**Set problem 1**
Answer the following from the pyxray project description, one line each:
(a) Which version of Python does pyxray support?
(b) What is the easiest way to install pyxray?
(c) What tuple is given as the example for the atomic subshell ``1s^{0.5}``?
**Set problem 2**
Resume the pyxray project description after its last line, keeping its reStructuredText formatting.

**Provided text**
◆ ◆ ◆ ◆
Definitions and properties of X-ray transitions
Project description
######
pyxray
######
.. image:: https://img.shields.io/pypi/v/pyxray.svg
:target: https://pypi.python.org/pypi/pyxray
.. image:: https://img.shields.io/travis/openmicroanalysis/pyxray.svg
:target: https://travis-ci.org/openmicroanalysis/pyxray
.. image:: https://img.shields.io/codecov/c/github/openmicroanalysis/pyxray.svg
:target: https://codecov.io/github/openmicroanalysis/pyxray
*pyxray* is a Python library that defines basic object to specify atomic
subshells and X-ray transitions.
The objects also provide critical information as the energy, existence and
different notations of the X-ray transitions.
*pyxray* supports 3.x (no Python 2.x support).
Installation
============
Easiest way to install using ``pip``::
pip install pyxray
For development installation from the git repository::
git clone git@github.com/openmicroanalysis/pyxray.git
cd pyxray
pip install -e .
See development section below
Methods
=======
All methods below are accessed by importing ``pyxray``:
.. code:: python
import pyxray
Variables of the methods are defined as follows
* ``element``:
either
* `Element <http://github.com/openmicroanalysis/pyxray/blob/master/pyxray/descriptor.py>`_ object
* atomic number
* symbol (case insensitive)
* name (in any language, case insensitive)
* object with attribute ``atomic_number`` or ``z``
* ``atomic_shell``:
either
* `AtomicShell <http://github.com/openmicroanalysis/pyxray/blob/master/pyxray/descriptor.py>`_ object
* principal quantum number
* any notation (case insensitive)
* ``atomic_subshell``:
either
* `AtomicSubshell <http://github.com/openmicroanalysis/pyxray/blob/master/pyxray/descriptor.py>`_ object
* a ``tuple`` of principal quantum number, azimuthal quantum number
and total angular momentum nominator (e.g. ``(1, 0, 1)`` for the atomic
subshell ``1s^{0.5}``
* any notation (case insensitive)
◆ ◆ ◆ ◆
**Information given**
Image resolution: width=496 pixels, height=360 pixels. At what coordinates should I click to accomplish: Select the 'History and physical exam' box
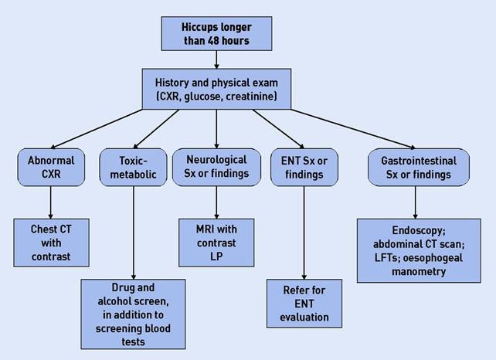[216, 89]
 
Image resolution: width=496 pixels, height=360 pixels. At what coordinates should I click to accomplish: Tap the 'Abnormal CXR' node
[49, 168]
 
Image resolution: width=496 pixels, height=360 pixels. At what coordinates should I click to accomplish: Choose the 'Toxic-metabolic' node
[134, 168]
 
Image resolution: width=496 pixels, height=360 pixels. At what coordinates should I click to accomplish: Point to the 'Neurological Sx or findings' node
[216, 168]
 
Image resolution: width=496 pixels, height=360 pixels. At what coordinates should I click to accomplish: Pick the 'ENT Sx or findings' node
[304, 168]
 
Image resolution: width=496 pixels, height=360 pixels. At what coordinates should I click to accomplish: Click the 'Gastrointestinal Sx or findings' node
[418, 168]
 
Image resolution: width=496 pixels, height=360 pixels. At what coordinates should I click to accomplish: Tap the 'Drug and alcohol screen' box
[133, 314]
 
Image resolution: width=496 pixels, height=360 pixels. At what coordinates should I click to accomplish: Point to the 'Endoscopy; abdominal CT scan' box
[416, 249]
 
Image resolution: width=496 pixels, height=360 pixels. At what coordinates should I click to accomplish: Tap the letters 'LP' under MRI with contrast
[217, 255]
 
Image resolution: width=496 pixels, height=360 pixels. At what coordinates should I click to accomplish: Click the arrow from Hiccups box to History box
[217, 60]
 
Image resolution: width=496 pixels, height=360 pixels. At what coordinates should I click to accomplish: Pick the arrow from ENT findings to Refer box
[304, 232]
◆ ◆ ◆ ◆
**Task answer 1**
(a) Python 3.x; Python 2.x is not supported.
(b) Installing it with ``pip``, using the command ``pip install pyxray``.
(c) ``(1, 0, 1)``.

**Task answer 2**
* ``xraytransition``:
either
* `XrayTransition <http://github.com/openmicroanalysis/pyxray/blob/master/pyxray/descriptor.py>`_ object
* a ``tuple`` of source and destination subshells
* any notation (case insensitive)
* ``xraytransitionset``:
either
* `XrayTransitionSet <http://github.com/openmicroanalysis/pyxray/blob/master/pyxray/descriptor.py>`_ object
* a ``tuple`` of transitions
* any notation (case insensitive)
* ``language``:
language code (e.g. ``en``, ``fr``, ``de``)
* ``notation``:
name of a notation (case insensitive),
``iupac``, ``siegbahn`` and ``orbital`` are usually supported
* ``encoding``:
type of encoding, either ``ascii``, ``utf16``, ``html`` or ``latex``
* ``reference``:
reference to use to retrieve this value, either
* `Reference <http://github.com/openmicroanalysis/pyxray/blob/master/pyxray/descriptor.py>`_ object
* BibTeX key of a reference
* ``None``, the default reference will be used or the first reference found
Element properties
------------------
Properties associated with an element, defined as the ground state of an atom
where the number of protons equal the number of electrons.
* ``pyxray.element(element)``
Returns element descriptor.
* ``pyxray.element_atomic_number(element)``
Returns atomic number of an element.
Examples:
.. code:: python
pyxray.element.atomic_number('fe') #=> 26
pyxray.element.atomic_number('Fe') #=> 26
pyxray.element.atomic_number('iron') #=> 26
pyxray.element.atomic_number('eisen') #=> 26
* ``pyxray.element_symbol(element, reference=None)``
Returns symbol of an element.
* ``pyxray.element_name(element, language='en', reference=None)``
Returns full name of an element, in the language specified.
* ``pyxray.element_atomic_weight(element, reference=None)``
Returns atomic weight of an element.
The atomic weight is defined by the CIAAW as it is the ratio of
the average atomic mass of an element over 1/12 of the mass of the
carbon-12 atom.
* ``pyxray.element_mass_density_kg_per_m3(element, reference=None)``
Returns mass density (in kg/m3) of an element.
* ``pyxray.element_mass_density_g_per_cm3(element, reference=None)``
Returns mass density (in g/cm3) of an element.
* ``pyxray.element_xray_transition(element, reference=None)``
Returns X-ray transition descriptor if x-ray transition has a
probability greater than 0 for that element.
* ``pyxray.element_xray_transitions(element, reference=None)``
Returns all X-ray transitions which have a probability greater than 0
for that element.
Atomic shell properties
-----------------------
Properties associated with an `atomic shell <https://en.wikipedia.org/wiki/Electron_shell>`_,
defined by its principal quantum number.
* ``pyxray.atomic_shell(atomic_shell)``
Returns atomic shell descriptor.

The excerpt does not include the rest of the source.